Items from a dataset
[start]

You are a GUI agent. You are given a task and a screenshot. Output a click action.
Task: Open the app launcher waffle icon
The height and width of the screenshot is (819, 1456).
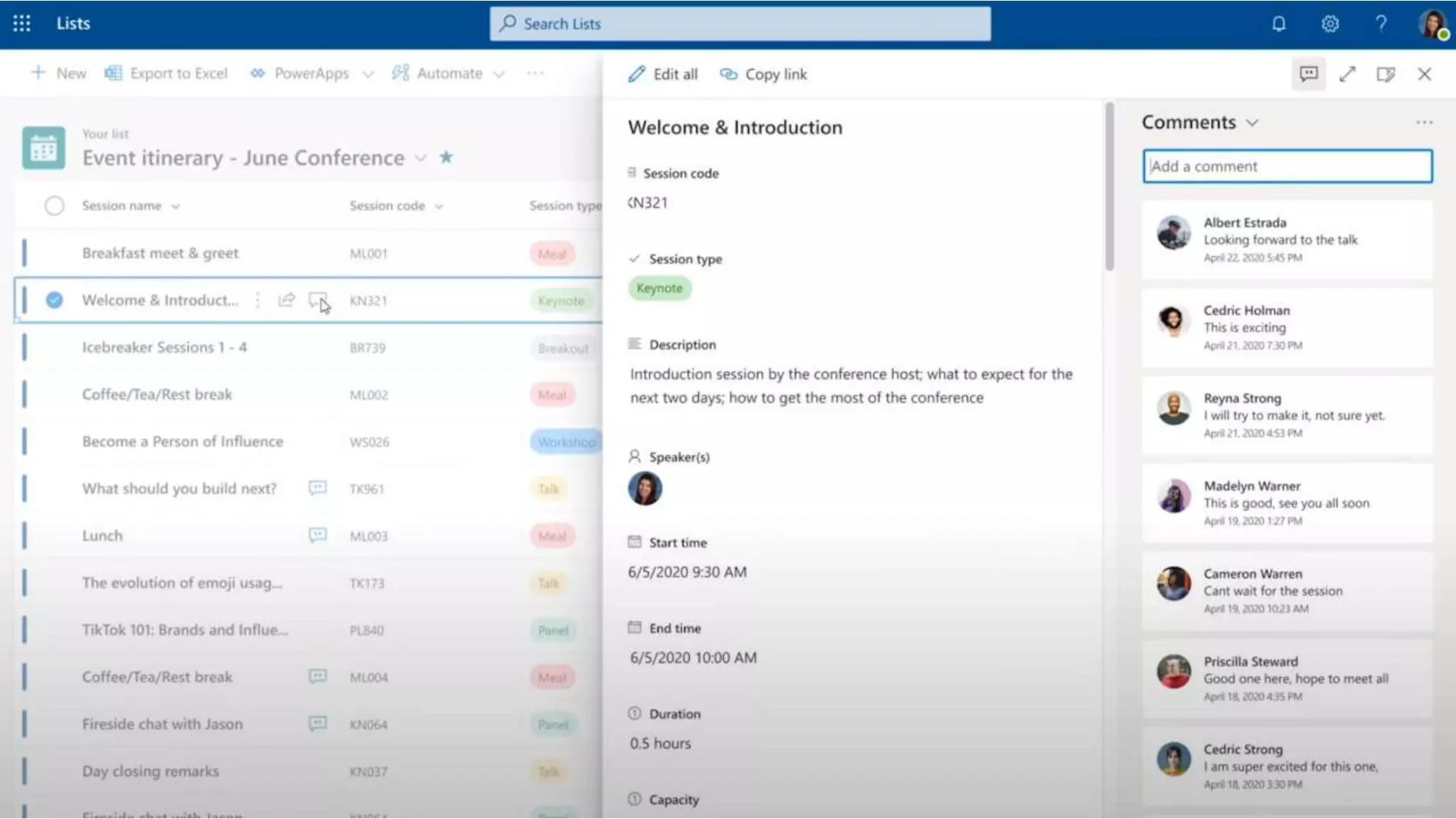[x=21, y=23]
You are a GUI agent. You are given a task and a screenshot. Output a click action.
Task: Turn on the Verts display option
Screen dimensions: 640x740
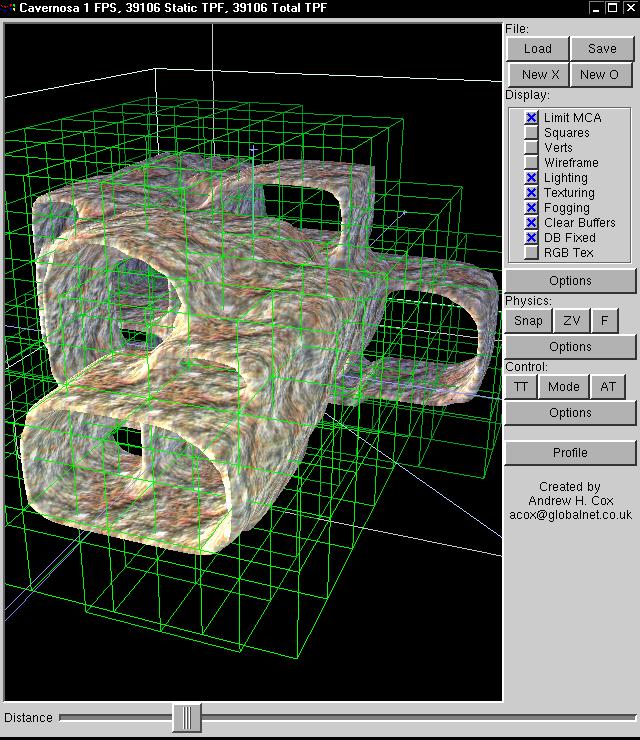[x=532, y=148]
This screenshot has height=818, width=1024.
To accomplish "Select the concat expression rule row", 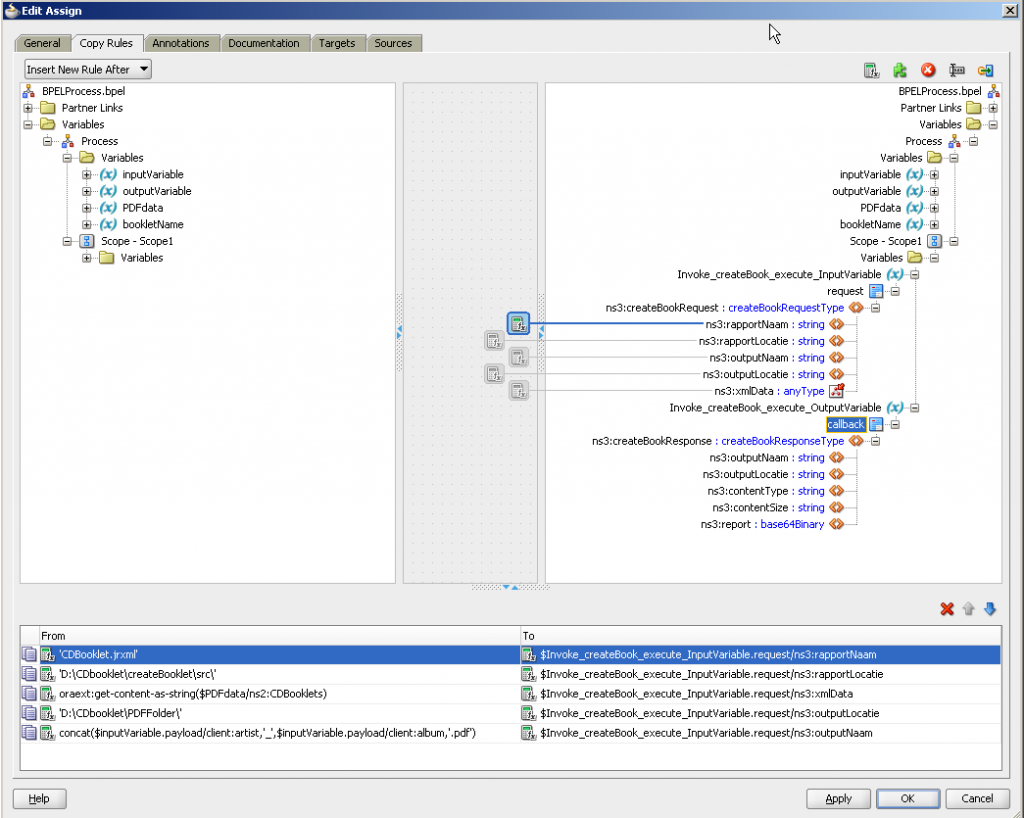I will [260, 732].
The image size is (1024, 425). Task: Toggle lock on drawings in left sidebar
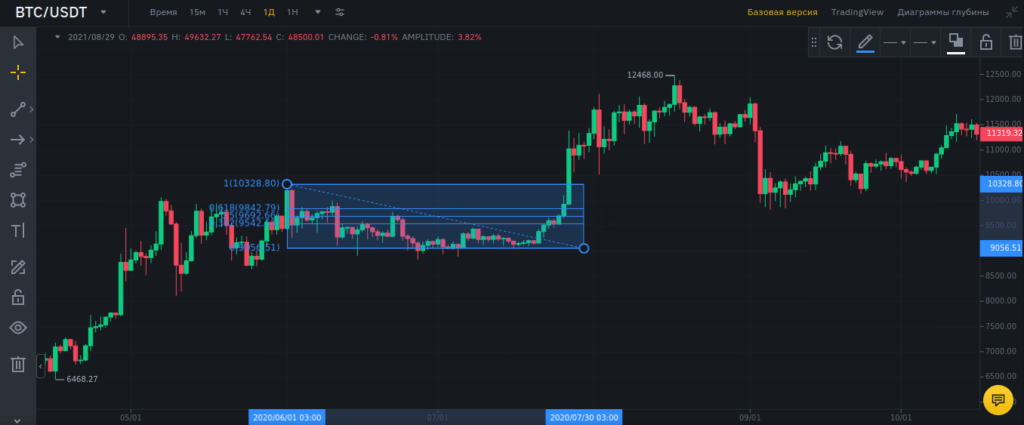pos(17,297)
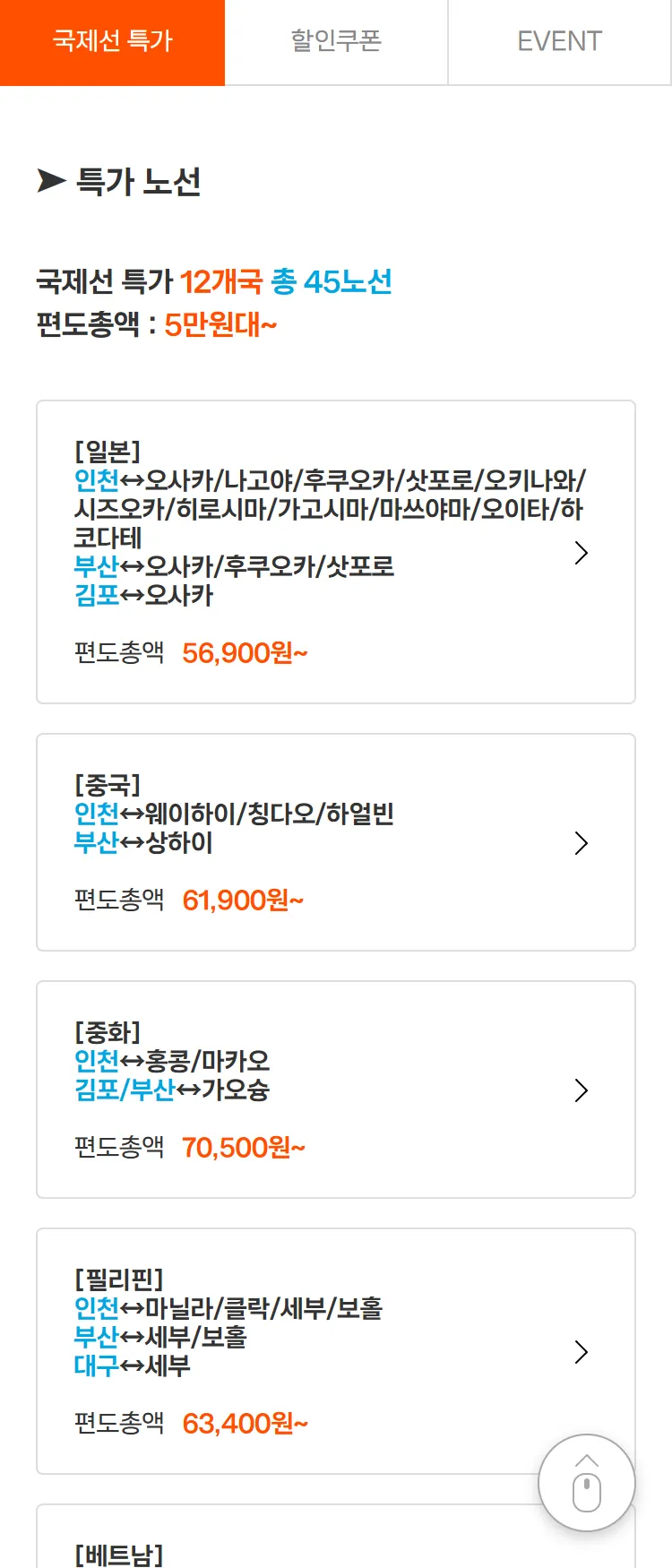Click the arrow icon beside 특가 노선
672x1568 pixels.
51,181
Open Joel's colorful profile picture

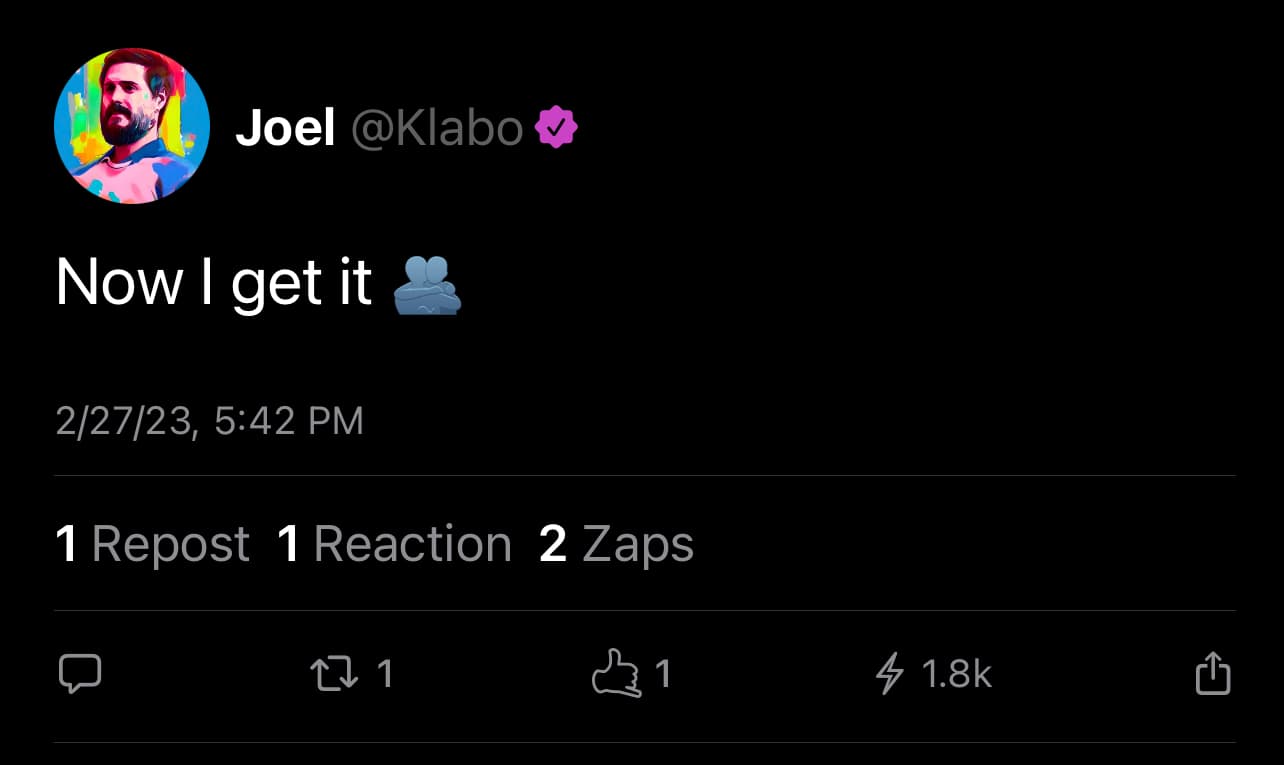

[end]

**Description of the task:**
Write out the lines above word for word, starting at the line that contains "The image size" and continuing through the last line. Leave the pictures out.

**Expected answer:**
The image size is (1024, 425). Task: Toggle lock on drawings in left sidebar
pos(17,297)
Click the arrow icon beside 특가 노선
672x1568 pixels.
51,181
Open Joel's colorful profile picture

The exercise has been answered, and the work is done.